Se partiamo dal “fondo”, la regione della mappa in basso, a sinistra, dove si concentrano le parole che combinano un sentimento ostile con una previsione negativa, circa l’importanza futura, incontriamo subito Berlusconi, accanto a Grillo e agli ultras (del tifo). Parole “gridate”. Come i loro protagonisti. Spinti ai margini, ma tutt’altro che marginali. Al contrario. Perché dividono.

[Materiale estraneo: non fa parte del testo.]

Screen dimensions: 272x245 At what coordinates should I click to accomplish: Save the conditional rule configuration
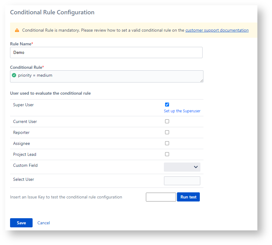coord(21,223)
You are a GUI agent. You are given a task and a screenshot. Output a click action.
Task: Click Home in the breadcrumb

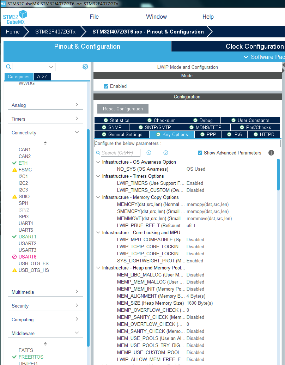tap(13, 32)
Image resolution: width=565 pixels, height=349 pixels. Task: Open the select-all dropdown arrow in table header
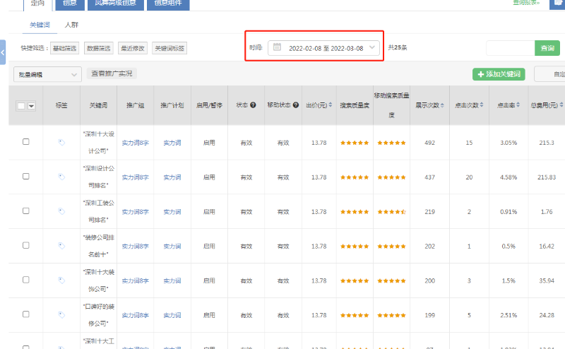tap(31, 105)
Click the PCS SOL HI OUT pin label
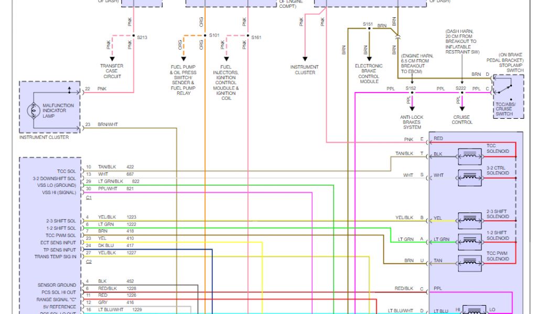537x314 pixels. point(57,292)
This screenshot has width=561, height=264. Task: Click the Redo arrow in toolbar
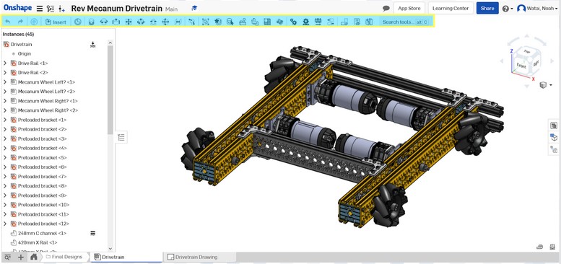(20, 22)
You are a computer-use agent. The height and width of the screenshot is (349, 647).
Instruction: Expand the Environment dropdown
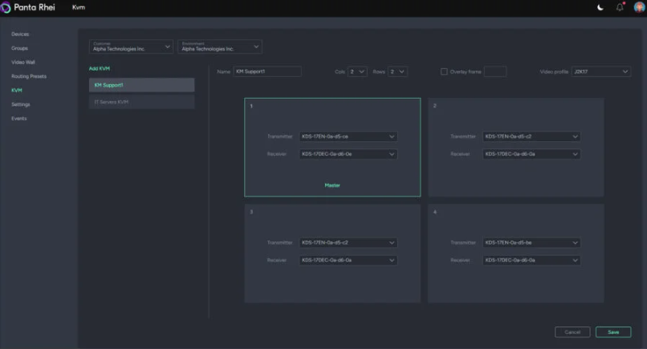(x=219, y=47)
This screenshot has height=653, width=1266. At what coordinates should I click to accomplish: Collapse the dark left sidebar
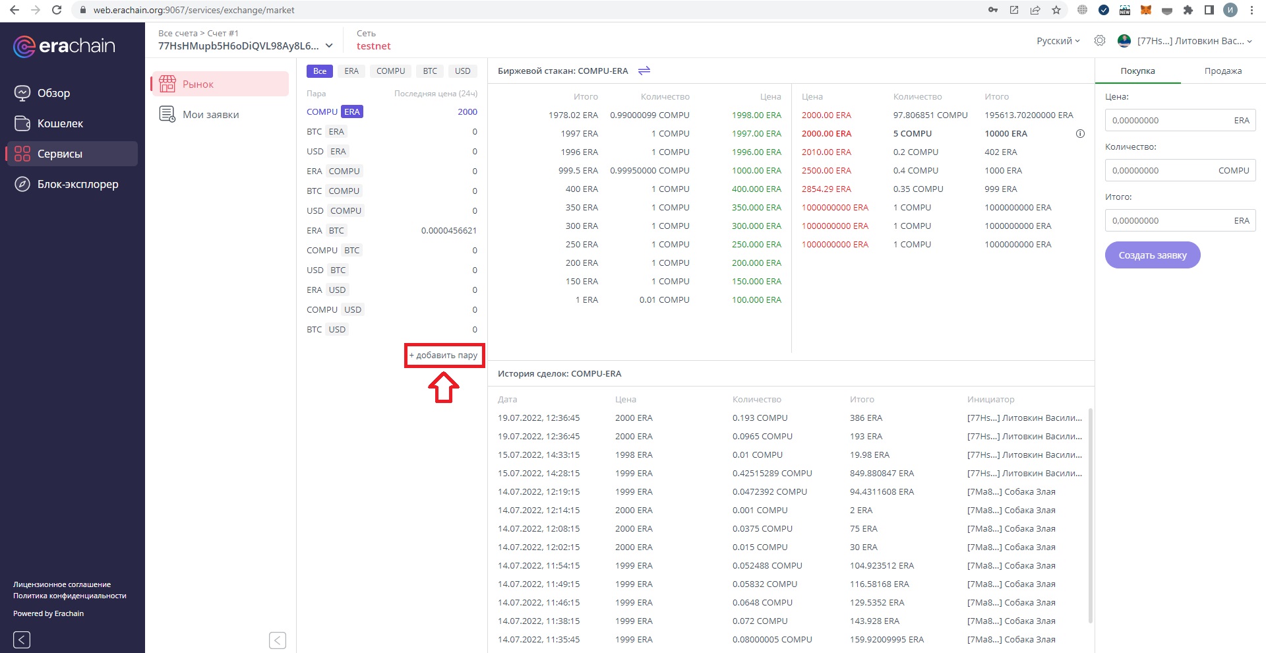click(22, 639)
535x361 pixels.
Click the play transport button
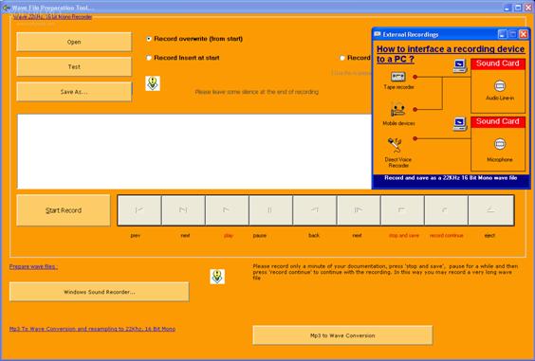click(x=227, y=210)
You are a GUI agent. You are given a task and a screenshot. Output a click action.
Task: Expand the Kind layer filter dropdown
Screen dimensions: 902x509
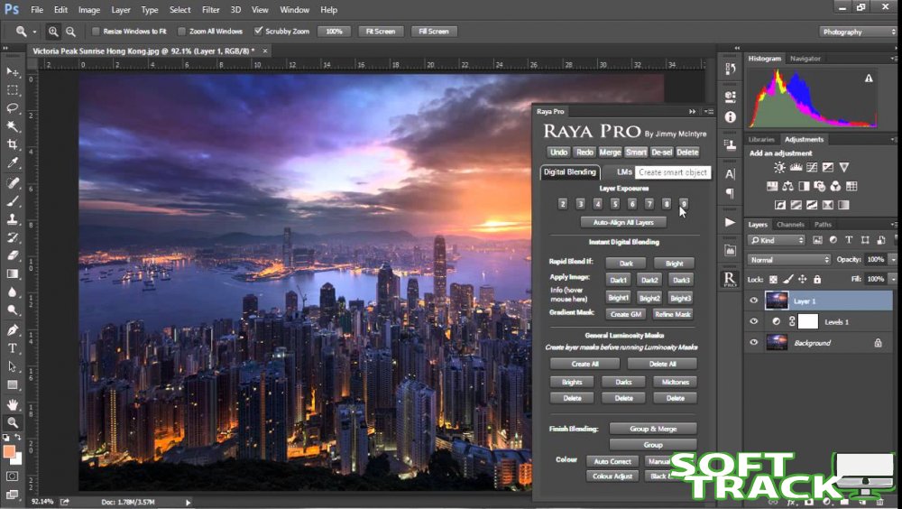(776, 240)
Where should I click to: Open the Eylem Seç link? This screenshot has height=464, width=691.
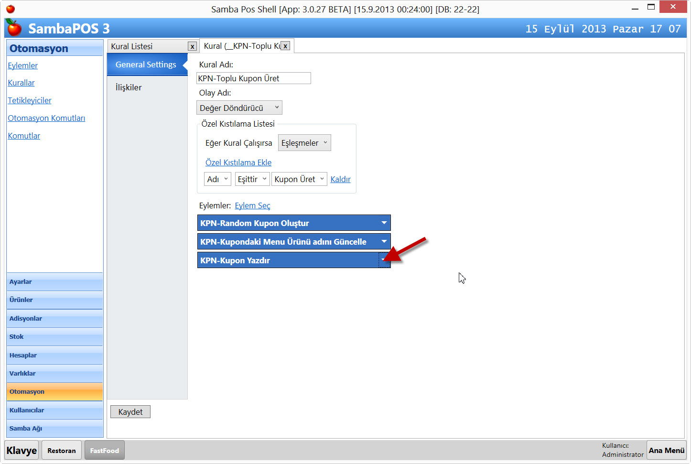click(252, 205)
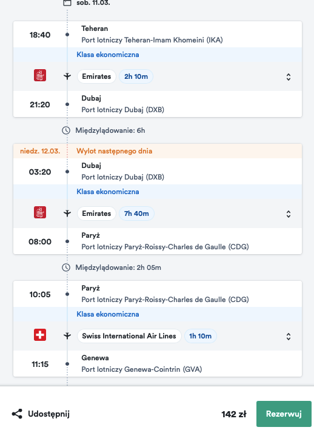The width and height of the screenshot is (314, 430).
Task: Click the Wylot następnego dnia notice
Action: coord(114,151)
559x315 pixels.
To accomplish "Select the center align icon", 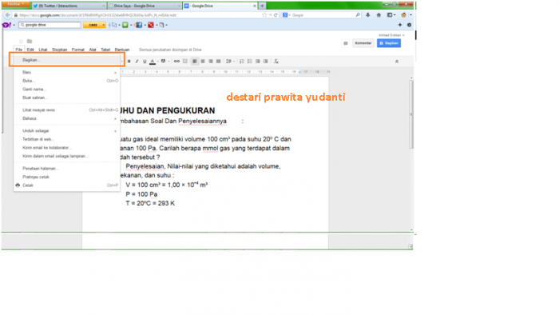I will click(x=203, y=62).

Descrivono un “Paese in curva”, nel calcio come in politica. Dove la maglia e la fedeltà servono a marcare i confini contro gli altri. I bianconeri e i nerazzurri. Rossoneri e giallorossi. Comunisti e berlusconiani. Da mandare tutti quantia Vaffa… Appena più in su, incontriamo le “parole di ieri”. Indicano soggetti senza futuro, oltre che deprecabili e deprecati. Ma, si sa, i sentimenti, spesso, colorano anche le previsioni… Le “parole di ieri”, comunque, hanno una specifica connotazione “politica”. Associano i partiti ai politici. Ma richiamano anche alcuni progetti di riforma. Il presidenzialismo e lo stesso federalismo. Ieri professato da tutti. A parole (appunto). Oggi non piace e non ha futuro. O forse: non ha futuro perché non piace più. D’altronde, la stessa Lega preferisce agitare la bandiera della (in)sicurezza, piuttosto di quella padana. Lo stesso “declino” spinge, nelle parole di ieri, lo Stato (mai come oggi, un participio passato). Ma anche l’Euro, “svalutato” anche rispetto all’Europa. Perché è una moneta senza Stato.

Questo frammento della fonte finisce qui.